▶ [Activity] Copy every line from the data below in which the string "icon" can be found.

● ● ● ● ●

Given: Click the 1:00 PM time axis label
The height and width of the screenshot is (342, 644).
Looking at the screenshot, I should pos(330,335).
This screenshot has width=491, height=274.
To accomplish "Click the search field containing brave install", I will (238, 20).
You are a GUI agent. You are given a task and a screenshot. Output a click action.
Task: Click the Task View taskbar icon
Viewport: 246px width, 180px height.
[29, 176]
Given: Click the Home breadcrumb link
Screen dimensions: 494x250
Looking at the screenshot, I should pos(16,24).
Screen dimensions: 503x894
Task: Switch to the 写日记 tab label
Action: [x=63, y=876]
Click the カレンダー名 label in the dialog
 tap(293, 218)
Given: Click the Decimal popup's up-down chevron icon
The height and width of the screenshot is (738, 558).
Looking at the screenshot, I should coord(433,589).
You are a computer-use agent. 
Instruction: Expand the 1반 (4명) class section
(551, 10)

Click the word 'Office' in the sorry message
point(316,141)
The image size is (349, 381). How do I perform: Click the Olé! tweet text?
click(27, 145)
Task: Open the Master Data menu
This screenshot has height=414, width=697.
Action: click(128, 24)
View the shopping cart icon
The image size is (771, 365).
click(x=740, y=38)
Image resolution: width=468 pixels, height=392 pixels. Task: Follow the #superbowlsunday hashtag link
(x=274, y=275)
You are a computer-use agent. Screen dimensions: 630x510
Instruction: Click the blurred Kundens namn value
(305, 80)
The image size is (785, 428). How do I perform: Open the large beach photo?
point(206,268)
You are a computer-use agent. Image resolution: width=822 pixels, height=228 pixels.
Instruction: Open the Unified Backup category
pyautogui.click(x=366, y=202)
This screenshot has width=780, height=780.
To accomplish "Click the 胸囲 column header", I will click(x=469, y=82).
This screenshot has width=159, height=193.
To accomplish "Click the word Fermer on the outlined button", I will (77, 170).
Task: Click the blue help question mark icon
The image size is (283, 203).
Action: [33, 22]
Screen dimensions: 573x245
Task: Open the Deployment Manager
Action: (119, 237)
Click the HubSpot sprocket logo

● ● ● ● ●

▶ [Response area]
Task: Click the Task View taskbar icon
Given: Click the Decimal popup's up-down chevron icon
View the shopping cart icon
Task: Click the blue help question mark icon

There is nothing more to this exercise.